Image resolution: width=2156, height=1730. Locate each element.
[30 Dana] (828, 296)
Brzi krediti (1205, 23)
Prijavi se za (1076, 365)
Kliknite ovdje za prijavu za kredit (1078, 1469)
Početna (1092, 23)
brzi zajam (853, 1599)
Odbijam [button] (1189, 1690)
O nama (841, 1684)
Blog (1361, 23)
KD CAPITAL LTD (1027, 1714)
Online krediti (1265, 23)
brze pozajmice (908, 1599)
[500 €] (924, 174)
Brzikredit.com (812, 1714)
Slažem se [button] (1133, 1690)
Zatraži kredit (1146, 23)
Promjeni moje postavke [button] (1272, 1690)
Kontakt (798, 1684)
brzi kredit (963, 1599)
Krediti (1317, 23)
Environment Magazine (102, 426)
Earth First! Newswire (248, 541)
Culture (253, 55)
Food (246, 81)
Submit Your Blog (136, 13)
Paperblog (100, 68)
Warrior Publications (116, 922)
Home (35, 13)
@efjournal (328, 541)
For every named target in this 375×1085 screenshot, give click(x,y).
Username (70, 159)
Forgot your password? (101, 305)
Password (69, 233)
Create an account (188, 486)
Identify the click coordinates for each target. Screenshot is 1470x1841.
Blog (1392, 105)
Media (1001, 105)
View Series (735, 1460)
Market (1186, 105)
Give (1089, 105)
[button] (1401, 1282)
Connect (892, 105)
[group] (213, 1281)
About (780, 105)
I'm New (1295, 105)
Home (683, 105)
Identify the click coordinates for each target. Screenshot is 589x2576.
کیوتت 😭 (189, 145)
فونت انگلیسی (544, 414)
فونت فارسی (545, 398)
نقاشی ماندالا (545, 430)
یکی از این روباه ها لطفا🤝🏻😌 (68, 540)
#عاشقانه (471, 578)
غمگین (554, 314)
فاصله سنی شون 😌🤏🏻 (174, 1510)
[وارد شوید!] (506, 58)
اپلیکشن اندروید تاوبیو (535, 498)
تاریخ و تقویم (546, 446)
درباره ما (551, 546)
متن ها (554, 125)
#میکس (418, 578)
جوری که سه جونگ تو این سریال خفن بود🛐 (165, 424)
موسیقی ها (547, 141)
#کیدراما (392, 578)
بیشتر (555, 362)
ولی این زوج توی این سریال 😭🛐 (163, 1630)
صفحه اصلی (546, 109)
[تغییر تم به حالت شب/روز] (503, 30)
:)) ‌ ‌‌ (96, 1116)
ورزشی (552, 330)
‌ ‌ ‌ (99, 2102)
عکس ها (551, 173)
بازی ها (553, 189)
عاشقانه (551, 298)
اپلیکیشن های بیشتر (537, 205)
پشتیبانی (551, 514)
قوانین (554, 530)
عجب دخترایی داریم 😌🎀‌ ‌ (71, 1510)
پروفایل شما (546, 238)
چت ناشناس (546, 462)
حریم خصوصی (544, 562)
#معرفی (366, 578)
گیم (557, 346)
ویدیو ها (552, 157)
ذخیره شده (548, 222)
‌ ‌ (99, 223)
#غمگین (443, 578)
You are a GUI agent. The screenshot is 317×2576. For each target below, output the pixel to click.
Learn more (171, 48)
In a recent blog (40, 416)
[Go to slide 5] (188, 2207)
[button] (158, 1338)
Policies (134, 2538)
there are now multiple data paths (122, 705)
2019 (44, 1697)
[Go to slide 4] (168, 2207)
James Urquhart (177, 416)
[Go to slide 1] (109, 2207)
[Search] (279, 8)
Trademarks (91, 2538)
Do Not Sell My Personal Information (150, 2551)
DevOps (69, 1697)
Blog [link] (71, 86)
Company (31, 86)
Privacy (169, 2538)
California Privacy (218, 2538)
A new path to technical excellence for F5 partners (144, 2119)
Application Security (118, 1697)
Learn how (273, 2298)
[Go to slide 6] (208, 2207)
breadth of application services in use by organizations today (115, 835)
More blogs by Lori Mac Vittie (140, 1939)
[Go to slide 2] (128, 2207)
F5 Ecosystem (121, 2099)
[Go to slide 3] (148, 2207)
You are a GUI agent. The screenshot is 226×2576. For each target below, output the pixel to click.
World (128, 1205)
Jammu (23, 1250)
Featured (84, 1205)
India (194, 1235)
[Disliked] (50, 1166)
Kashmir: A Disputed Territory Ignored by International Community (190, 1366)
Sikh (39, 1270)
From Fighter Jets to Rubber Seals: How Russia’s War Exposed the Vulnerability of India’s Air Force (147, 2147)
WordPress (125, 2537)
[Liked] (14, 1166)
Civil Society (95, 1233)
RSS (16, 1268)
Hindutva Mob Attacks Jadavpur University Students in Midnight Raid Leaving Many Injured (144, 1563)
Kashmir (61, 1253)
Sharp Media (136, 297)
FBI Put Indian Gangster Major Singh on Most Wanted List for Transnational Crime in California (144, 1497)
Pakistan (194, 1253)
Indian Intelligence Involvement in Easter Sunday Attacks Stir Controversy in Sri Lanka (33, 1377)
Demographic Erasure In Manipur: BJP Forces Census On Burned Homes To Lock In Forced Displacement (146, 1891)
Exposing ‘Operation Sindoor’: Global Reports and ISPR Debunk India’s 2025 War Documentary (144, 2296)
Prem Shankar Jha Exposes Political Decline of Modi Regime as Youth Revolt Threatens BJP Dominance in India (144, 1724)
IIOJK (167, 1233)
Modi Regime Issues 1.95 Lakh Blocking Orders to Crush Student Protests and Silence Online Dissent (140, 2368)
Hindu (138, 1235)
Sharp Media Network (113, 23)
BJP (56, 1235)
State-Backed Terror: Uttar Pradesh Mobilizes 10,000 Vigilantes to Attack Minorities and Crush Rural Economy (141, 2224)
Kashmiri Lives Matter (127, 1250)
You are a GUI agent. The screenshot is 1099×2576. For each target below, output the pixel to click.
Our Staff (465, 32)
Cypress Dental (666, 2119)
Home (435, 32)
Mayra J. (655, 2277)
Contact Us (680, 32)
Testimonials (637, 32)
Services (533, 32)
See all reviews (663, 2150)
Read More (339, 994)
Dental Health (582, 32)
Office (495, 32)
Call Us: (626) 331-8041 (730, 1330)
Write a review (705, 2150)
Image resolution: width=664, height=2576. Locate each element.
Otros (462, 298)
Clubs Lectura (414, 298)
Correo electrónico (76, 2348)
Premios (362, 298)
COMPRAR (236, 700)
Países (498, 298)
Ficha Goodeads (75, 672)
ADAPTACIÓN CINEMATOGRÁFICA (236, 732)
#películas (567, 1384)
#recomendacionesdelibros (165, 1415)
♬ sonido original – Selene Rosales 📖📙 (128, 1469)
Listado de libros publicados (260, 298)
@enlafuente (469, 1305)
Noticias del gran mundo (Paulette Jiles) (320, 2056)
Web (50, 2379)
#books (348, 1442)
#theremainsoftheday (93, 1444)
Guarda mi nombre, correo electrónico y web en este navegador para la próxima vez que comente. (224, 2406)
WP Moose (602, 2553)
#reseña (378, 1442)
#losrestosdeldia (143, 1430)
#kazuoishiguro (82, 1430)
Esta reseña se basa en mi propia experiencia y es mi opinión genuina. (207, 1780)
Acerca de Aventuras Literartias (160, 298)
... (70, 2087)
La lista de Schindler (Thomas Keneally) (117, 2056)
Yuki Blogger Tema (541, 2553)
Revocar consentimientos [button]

○ ○ ○ ○

### Brief
Word for word, return each of the entries shown above.

### Result for this exercise
Image resolution: width=2156, height=1730. Locate each element.
[30 Dana] (828, 296)
Brzi krediti (1205, 23)
Prijavi se za (1076, 365)
Kliknite ovdje za prijavu za kredit (1078, 1469)
Početna (1092, 23)
brzi zajam (853, 1599)
Odbijam [button] (1189, 1690)
O nama (841, 1684)
Blog (1361, 23)
KD CAPITAL LTD (1027, 1714)
Online krediti (1265, 23)
brze pozajmice (908, 1599)
[500 €] (924, 174)
Brzikredit.com (812, 1714)
Slažem se [button] (1133, 1690)
Zatraži kredit (1146, 23)
Promjeni moje postavke [button] (1272, 1690)
Kontakt (798, 1684)
brzi kredit (963, 1599)
Krediti (1317, 23)
Environment Magazine (102, 426)
Earth First! Newswire (248, 541)
Culture (253, 55)
Food (246, 81)
Submit Your Blog (136, 13)
Paperblog (100, 68)
Warrior Publications (116, 922)
Home (35, 13)
@efjournal (328, 541)
For every named target in this 375×1085 screenshot, give click(x,y).
Username (70, 159)
Forgot your password? (101, 305)
Password (69, 233)
Create an account (188, 486)
Identify the click coordinates for each target. Screenshot is 1470x1841.
Blog (1392, 105)
Media (1001, 105)
View Series (735, 1460)
Market (1186, 105)
Give (1089, 105)
[button] (1401, 1282)
Connect (892, 105)
[group] (213, 1281)
About (780, 105)
I'm New (1295, 105)
Home (683, 105)
Identify the click coordinates for each target. Screenshot is 589x2576.
کیوتت 😭 (189, 145)
فونت انگلیسی (544, 414)
فونت فارسی (545, 398)
نقاشی ماندالا (545, 430)
یکی از این روباه ها لطفا🤝🏻😌 (68, 540)
#عاشقانه (471, 578)
غمگین (554, 314)
فاصله سنی شون 😌🤏🏻 (174, 1510)
[وارد شوید!] (506, 58)
اپلیکشن اندروید تاوبیو (535, 498)
تاریخ و تقویم (546, 446)
درباره ما (551, 546)
متن ها (554, 125)
#میکس (418, 578)
جوری که سه جونگ تو این سریال خفن بود🛐 (165, 424)
موسیقی ها (547, 141)
#کیدراما (392, 578)
بیشتر (555, 362)
ولی این زوج توی این سریال 😭🛐 (163, 1630)
صفحه اصلی (546, 109)
[تغییر تم به حالت شب/روز] (503, 30)
:)) ‌ ‌‌ (96, 1116)
ورزشی (552, 330)
‌ ‌ ‌ (99, 2102)
عکس ها (551, 173)
بازی ها (553, 189)
عاشقانه (551, 298)
اپلیکیشن های بیشتر (537, 205)
پشتیبانی (551, 514)
قوانین (554, 530)
عجب دخترایی داریم 😌🎀‌ ‌ (71, 1510)
پروفایل شما (546, 238)
چت ناشناس (546, 462)
حریم خصوصی (544, 562)
#معرفی (366, 578)
گیم (557, 346)
ویدیو ها (552, 157)
ذخیره شده (548, 222)
‌ ‌ (99, 223)
#غمگین (443, 578)
You are a GUI agent. The screenshot is 317×2576. For each target below, output the pixel to click.
Learn more (171, 48)
In a recent blog (40, 416)
[Go to slide 5] (188, 2207)
[button] (158, 1338)
Policies (134, 2538)
there are now multiple data paths (122, 705)
2019 (44, 1697)
[Go to slide 4] (168, 2207)
James Urquhart (177, 416)
[Go to slide 1] (109, 2207)
[Search] (279, 8)
Trademarks (91, 2538)
Do Not Sell My Personal Information (150, 2551)
DevOps (69, 1697)
Blog [link] (71, 86)
Company (31, 86)
Privacy (169, 2538)
California Privacy (218, 2538)
A new path to technical excellence for F5 partners (144, 2119)
Application Security (118, 1697)
Learn how (273, 2298)
[Go to slide 6] (208, 2207)
breadth of application services in use by organizations today (115, 835)
More blogs by Lori Mac Vittie (140, 1939)
[Go to slide 2] (128, 2207)
F5 Ecosystem (121, 2099)
[Go to slide 3] (148, 2207)
You are a GUI agent. The screenshot is 226×2576. For each target below, output the pixel to click.
World (128, 1205)
Jammu (23, 1250)
Featured (84, 1205)
India (194, 1235)
[Disliked] (50, 1166)
Kashmir: A Disputed Territory Ignored by International Community (190, 1366)
Sikh (39, 1270)
From Fighter Jets to Rubber Seals: How Russia’s War Exposed the Vulnerability of India’s Air Force (147, 2147)
WordPress (125, 2537)
[Liked] (14, 1166)
Civil Society (95, 1233)
RSS (16, 1268)
Hindutva Mob Attacks Jadavpur University Students in Midnight Raid Leaving Many Injured (144, 1563)
Kashmir (61, 1253)
Sharp Media (136, 297)
FBI Put Indian Gangster Major Singh on Most Wanted List for Transnational Crime in California (144, 1497)
Pakistan (194, 1253)
Indian Intelligence Involvement in Easter Sunday Attacks Stir Controversy in Sri Lanka (33, 1377)
Demographic Erasure In Manipur: BJP Forces Census On Burned Homes To Lock In Forced Displacement (146, 1891)
Exposing ‘Operation Sindoor’: Global Reports and ISPR Debunk India’s 2025 War Documentary (144, 2296)
Prem Shankar Jha Exposes Political Decline of Modi Regime as Youth Revolt Threatens BJP Dominance in India (144, 1724)
IIOJK (167, 1233)
Modi Regime Issues 1.95 Lakh Blocking Orders to Crush Student Protests and Silence Online Dissent (140, 2368)
Hindu (138, 1235)
Sharp Media Network (113, 23)
BJP (56, 1235)
State-Backed Terror: Uttar Pradesh Mobilizes 10,000 Vigilantes to Attack Minorities and Crush Rural Economy (141, 2224)
Kashmiri Lives Matter (127, 1250)
You are a GUI agent. The screenshot is 1099×2576. For each target below, output the pixel to click.
Our Staff (465, 32)
Cypress Dental (666, 2119)
Home (435, 32)
Mayra J. (655, 2277)
Contact Us (680, 32)
Testimonials (637, 32)
Services (533, 32)
See all reviews (663, 2150)
Read More (339, 994)
Dental Health (582, 32)
Office (495, 32)
Call Us: (626) 331-8041 (730, 1330)
Write a review (705, 2150)
Image resolution: width=664, height=2576. Locate each element.
Otros (462, 298)
Clubs Lectura (414, 298)
Correo electrónico (76, 2348)
Premios (362, 298)
COMPRAR (236, 700)
Países (498, 298)
Ficha Goodeads (75, 672)
ADAPTACIÓN CINEMATOGRÁFICA (236, 732)
#películas (567, 1384)
#recomendacionesdelibros (165, 1415)
♬ sonido original – Selene Rosales 📖📙 (128, 1469)
Listado de libros publicados (260, 298)
@enlafuente (469, 1305)
Noticias del gran mundo (Paulette Jiles) (320, 2056)
Web (50, 2379)
#books (348, 1442)
#theremainsoftheday (93, 1444)
Guarda mi nombre, correo electrónico y web en este navegador para la próxima vez que comente. (224, 2406)
WP Moose (602, 2553)
#reseña (378, 1442)
#losrestosdeldia (143, 1430)
#kazuoishiguro (82, 1430)
Esta reseña se basa en mi propia experiencia y es mi opinión genuina. (207, 1780)
Acerca de Aventuras Literartias (160, 298)
... (70, 2087)
La lista de Schindler (Thomas Keneally) (117, 2056)
Yuki Blogger Tema (541, 2553)
Revocar consentimientos [button]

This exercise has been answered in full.